Some thoughts on us overlooking Illumos's syseventadm
In a comment on my praise of ZFS on Linux's ZFS event daemon, Joshua M. Clulow
noted that Illumos (and thus OmniOS) has an equivalent in syseventadm
, which dates back to
Solaris. I hadn't previously known about syseventadm
, despite
having run Solaris fileservers and OmniOS
fileservers for the better part of a decade,
and that gives me some tangled feelings.
I definitely wish I'd known about syseventadm
while we were still
using OmniOS (and even Solaris), because it would probably have
simplified our life. Specifically, it probably would have simplified
the life of our spares handling system (2, 3). At the least,
running immediately when some sort of pool state change happened
would have sped up its reaction to devices failing (instead, it ran
every fifteen minutes or so from cron, creating a bit of time lag).
(On the whole it was probably good to be forced to make our spares system be state based instead of event based. State based systems are easier to make robust in the face of various sorts of issues, like dropped events.)
At the same time, that we didn't realize syseventadm
existed is,
in my mind, a sign of problems in how Illumos is organized and
documented (which is something it largely inherited from Solaris).
For instance, syseventadm
is not cross referenced in any of the
Fault Manager related manpages ( fmd
,
fmdump
, fmadm
, and so on). The fault management
system is the obvious entry point for a sysadmin exploring this
area on Illumos (partly because it dumps out messages on you), so some sort of cross reference would
have led me to syseventadm
. Nor does it come up much in discussions
on the Internet, although if I'd asked specifically back in the
days I might have had someone mention it to me.
(It got mentioned in this Serverfault question, for example.)
A related issue is that in order to understand what you can do with
syseventadm
, you have to read Illumos header files (cf). This isn't even mentioned in
the syseventadm
manpage, and the examples in the manpage are
all for custom events generated by things from a hypothetical third
party vendor MYCO
instead of actual system events. Without a lot
of context, there are not many clues that ZFS events show up in
syseventadm
in the first place for you to write a handler for
them. It also seems clear that writing handlers is going to involve
a lot of experimentation or reading the source to determine what
data you get and how it's passed to you and so on.

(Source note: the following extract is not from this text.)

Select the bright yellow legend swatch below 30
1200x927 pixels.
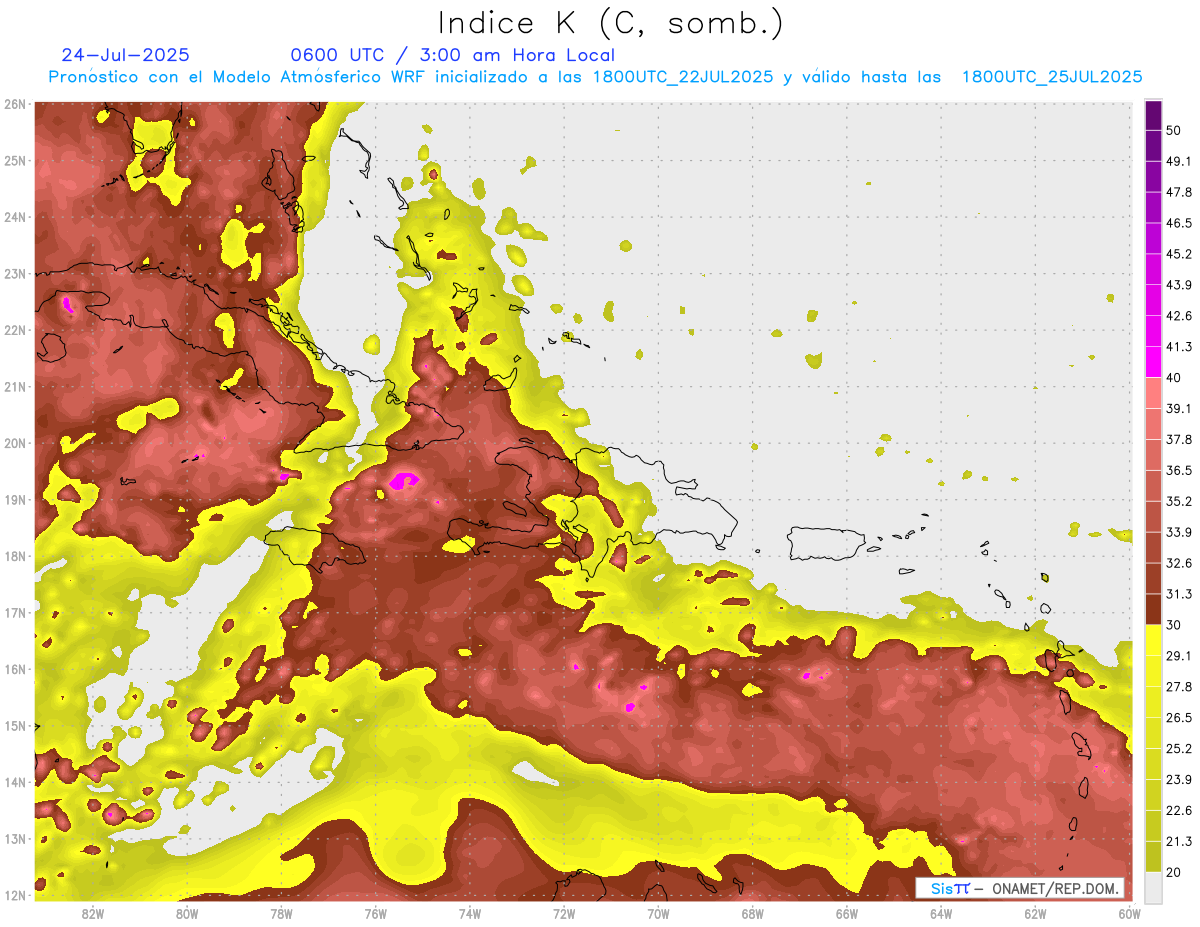(x=1153, y=641)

(In general and speaking as a sysadmin, the documentation for syseventadm doesn't present itself as something that's for end sysadmins to use. If you have to read kernel headers to understand even part of what you can do, this is aimed at system programmers.)

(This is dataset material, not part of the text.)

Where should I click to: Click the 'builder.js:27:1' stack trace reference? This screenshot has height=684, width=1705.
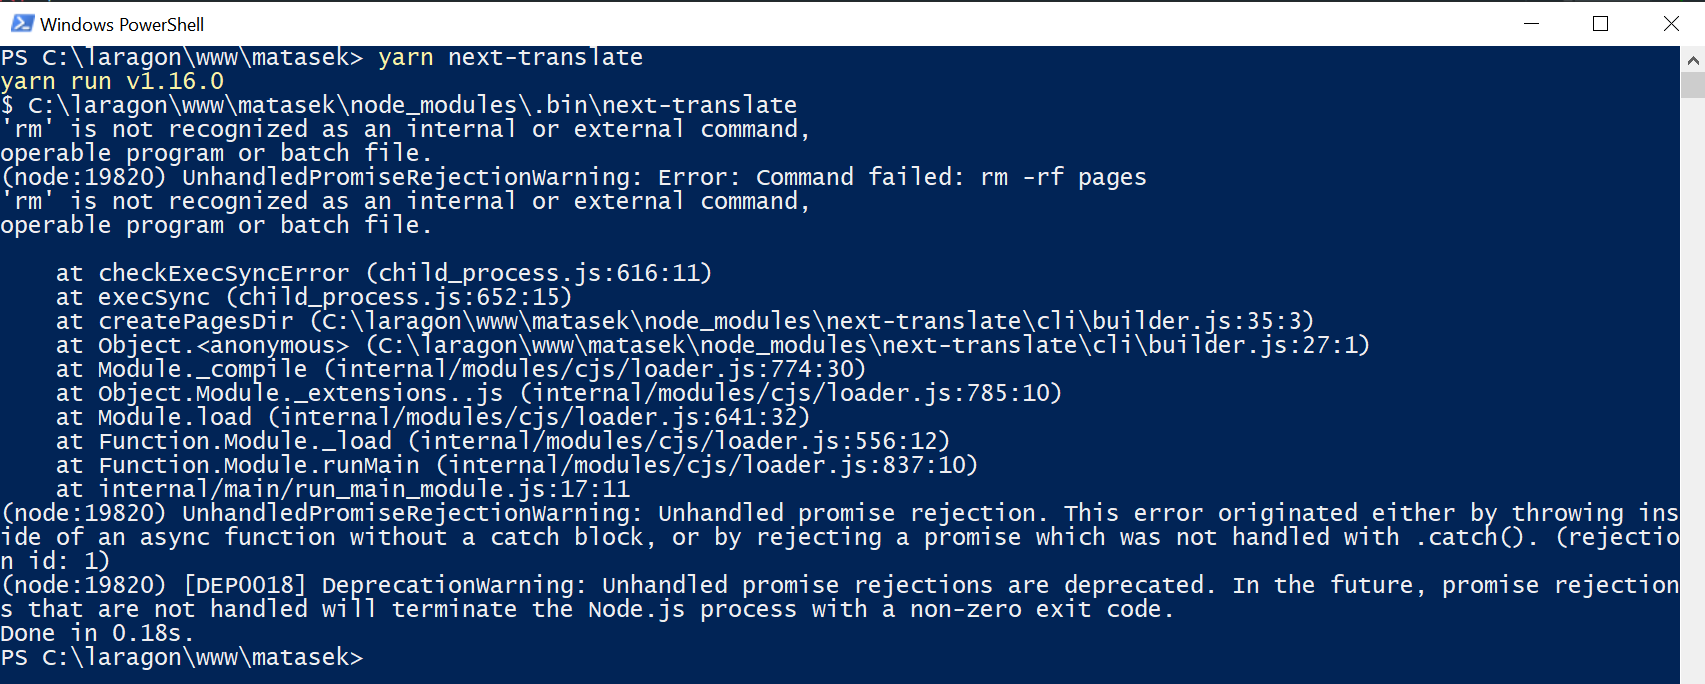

On the whole I'm not terribly surprised that we and apparently other people missed the existence and usefulness of syseventadm, even if clearly there was some knowledge of it in the Illumos community. That we did miss it while ZFS on Linux's equivalent practically shoved itself in our face is an example of practical field usability (or lack thereof) in action.
At this point interested parties are probably best off writing articles about how to do things with syseventadm (especially ZFS things), and perhaps putting it in Illumos ZFS FAQs. Changing the structure of the Illumos documentation or rewriting the manpages probably has too little chance of good returns for the time invested; for the most part, the system documentation for Illumos is what it is.